In the opinion excerpt below, could you turn the paragraph beginning "The answer to that argument" into a brief bulleted list that keeps its main facts?
------ SELECTION
It is argued in the brief of defense counsel that:

"There can be no doubt but that since the decisions in the Wilcox and Maus cases, there have been numerous titles determined by adherence to those authorities. For this Court now to upset that jurisprudence would render those titles insecure and would result in a flood of litigation. * *"

The answer to that argument is that all persons who have taken title to succession property relying on the overruled decisions will be unaffected by the change. They have vested rights which can not be disturbed. They are protected under the law in effect at the time of the vesting of their interests. It was appropriately *Page 660 said in Norton v. Crescent City Ice Manufacturing Company, Inc.,178 La. 135, 150 So. 855, 858, that, "As a general rule, the law as construed in the last decision operates both prospectively and retrospectively, except that it will not be permitted todisturb vested rights." And this court has recognized the principle that a statute which ordinarily operates retrospectively will not be given that effect so as to impair the obligations of contracts or disturb vested rights. Shreveport Long Leaf Lumber Company, Inc., v. Wilson et al.,195 La. 814, 197 So. 566. The same principle, by analogy, is applicable to changes brought about through judicial decrees. (Italics ours.)
------------
------ DATA LINES
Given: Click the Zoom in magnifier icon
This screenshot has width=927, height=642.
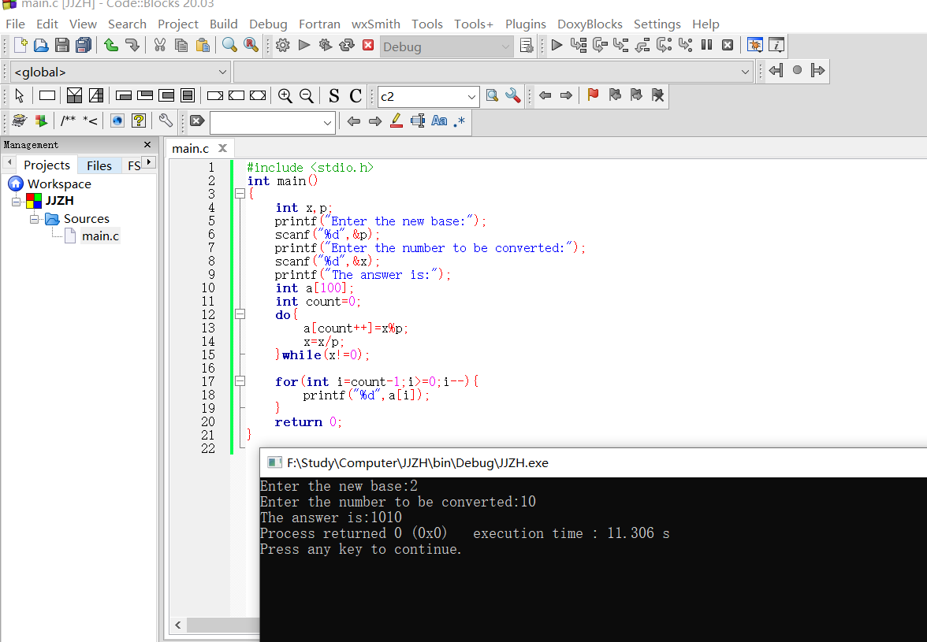Looking at the screenshot, I should click(285, 96).
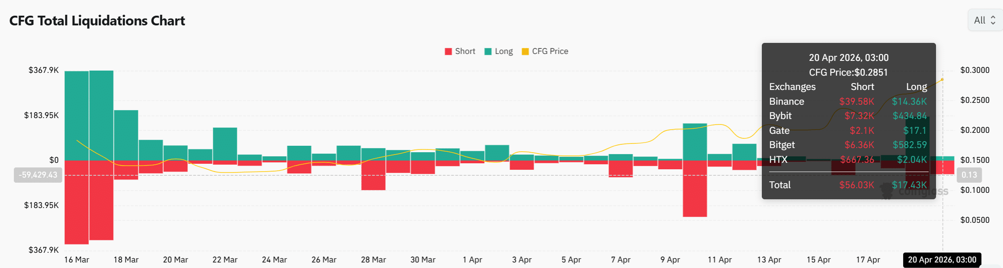Select the Binance row in the tooltip
1003x268 pixels.
pyautogui.click(x=848, y=101)
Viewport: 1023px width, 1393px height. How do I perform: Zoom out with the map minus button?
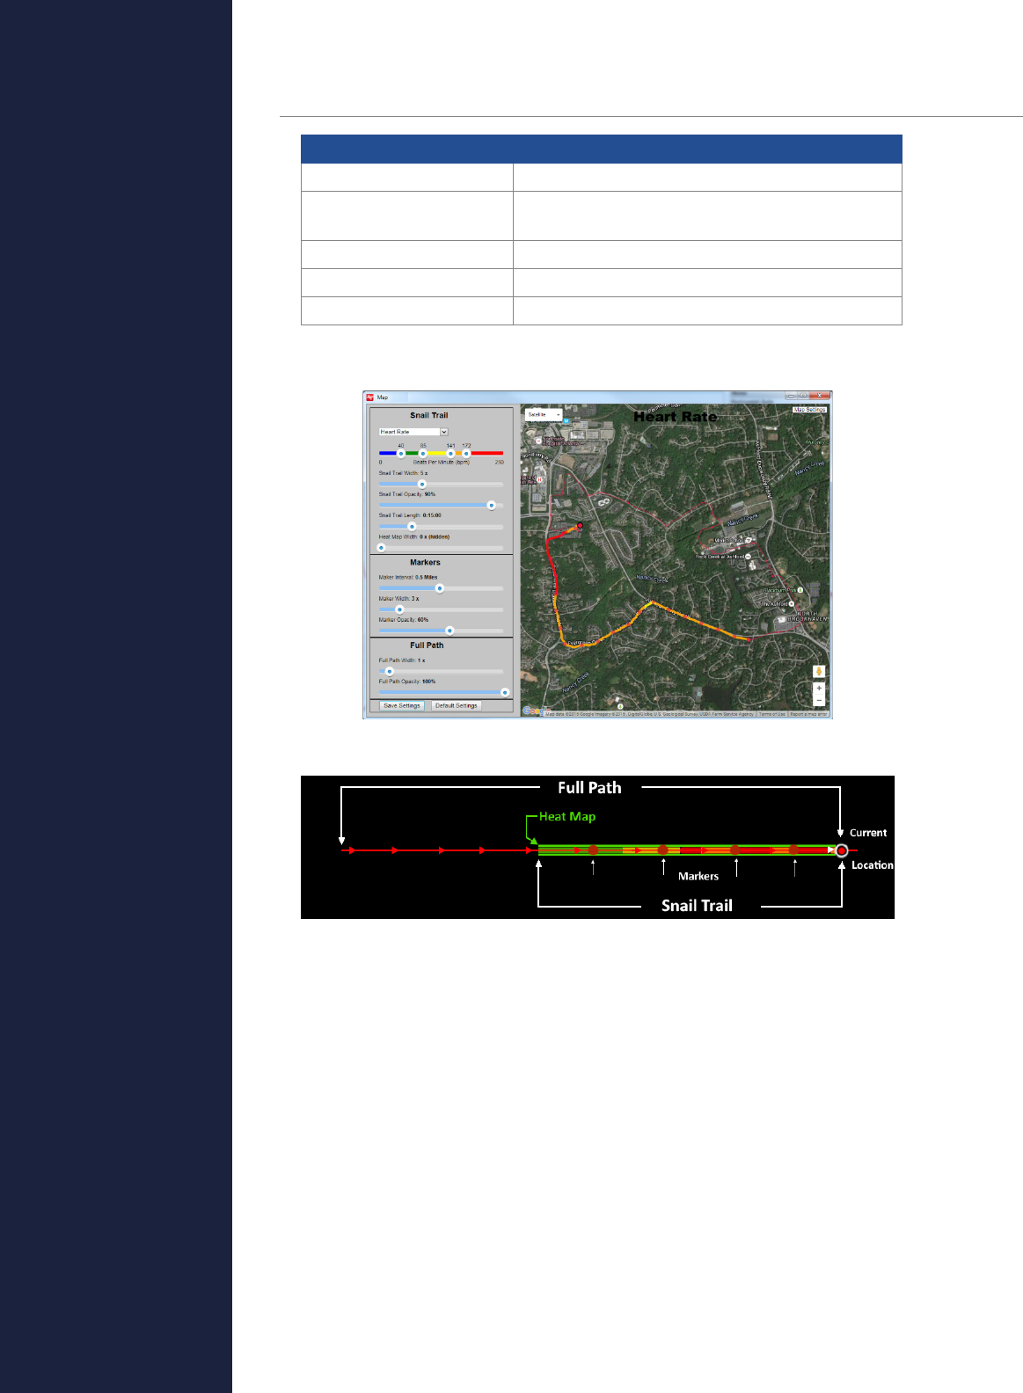819,700
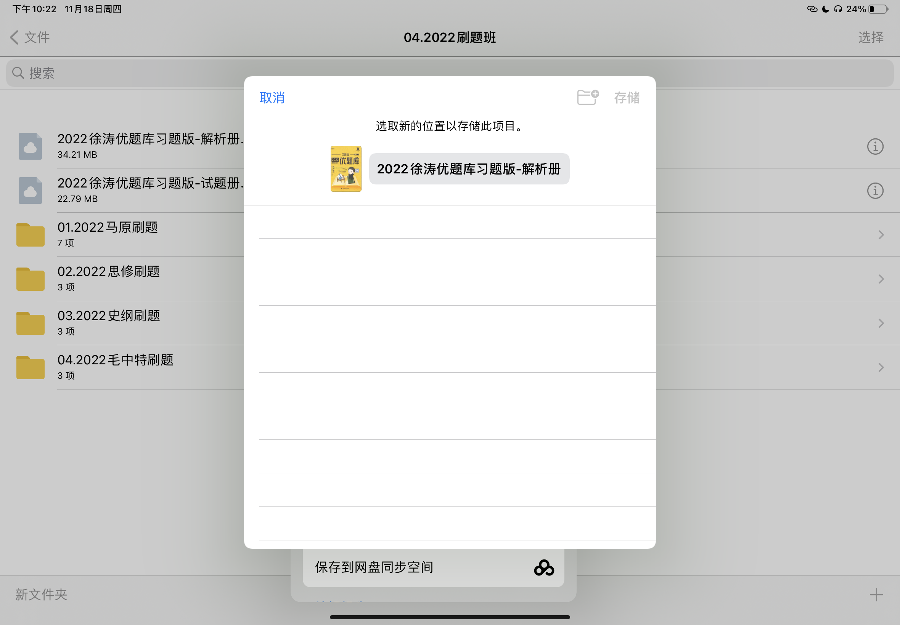Open the 01.2022马原刷题 folder icon

[30, 235]
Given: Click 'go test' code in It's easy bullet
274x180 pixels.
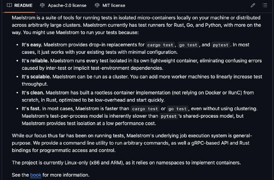Looking at the screenshot, I should [x=188, y=45].
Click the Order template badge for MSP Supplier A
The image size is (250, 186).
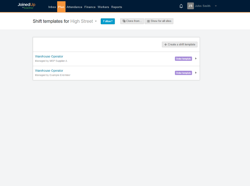coord(183,58)
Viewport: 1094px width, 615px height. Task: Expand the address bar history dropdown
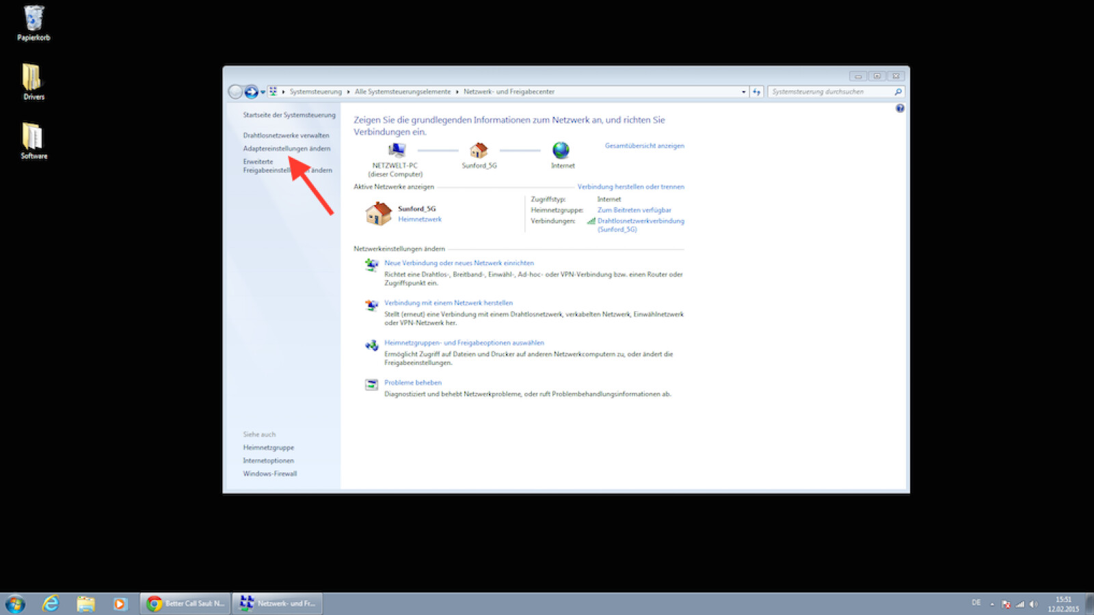(743, 92)
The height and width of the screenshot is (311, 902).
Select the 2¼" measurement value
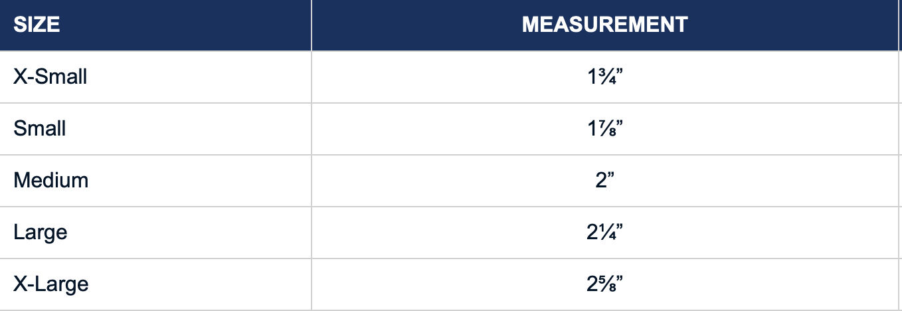click(x=604, y=232)
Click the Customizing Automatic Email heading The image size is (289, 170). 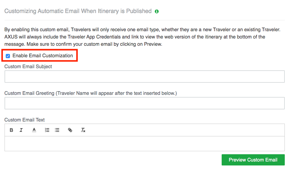coord(78,11)
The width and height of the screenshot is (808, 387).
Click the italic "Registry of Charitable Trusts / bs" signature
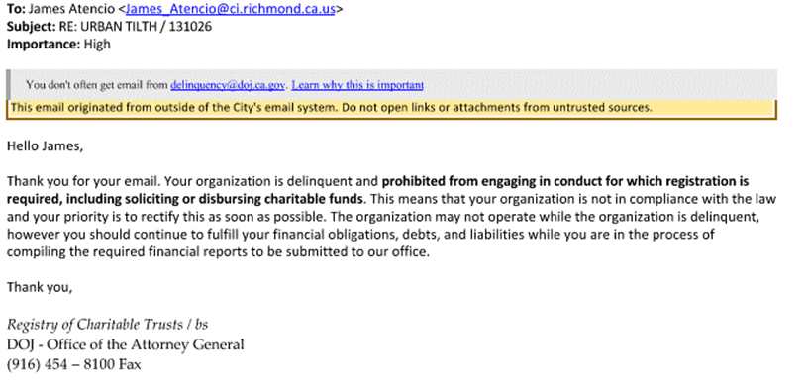pos(107,324)
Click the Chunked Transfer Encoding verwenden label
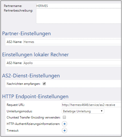Viewport: 122px width, 137px height. coord(34,117)
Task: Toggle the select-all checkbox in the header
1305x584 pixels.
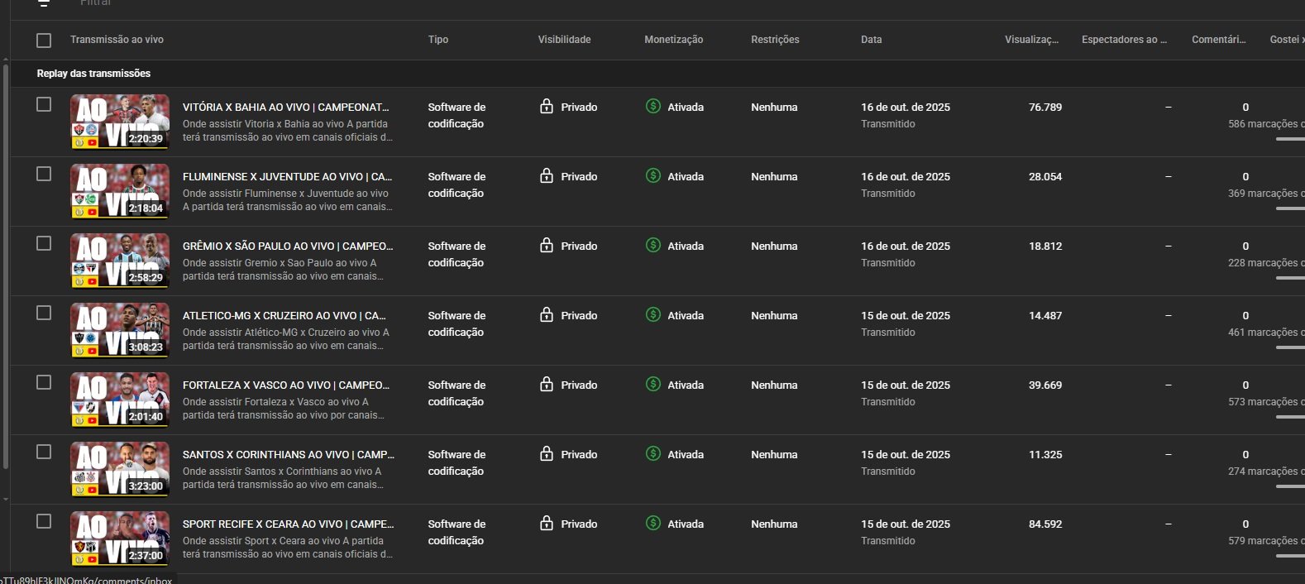Action: coord(44,40)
------------
■ FULL SOLUTION
- Anyone who took title to succession property relying on the overruled decisions is unaffected by the change.
- Such persons hold vested rights that cannot be disturbed and are protected by the law in effect when their interests vested.
- Norton v. Crescent City Ice Manufacturing Company, Inc. (178 La. 135, 150 So. 855, 858) held that the law as construed in the latest decision generally operates both prospectively and retrospectively, but may not disturb vested rights.
- The court has recognized that a statute that ordinarily operates retrospectively will not be given that effect to impair contract obligations or disturb vested rights (Shreveport Long Leaf Lumber Company, Inc., v. Wilson et al., 195 La. 814, 197 So. 566).
- By analogy, the same principle applies to changes brought about through judicial decrees.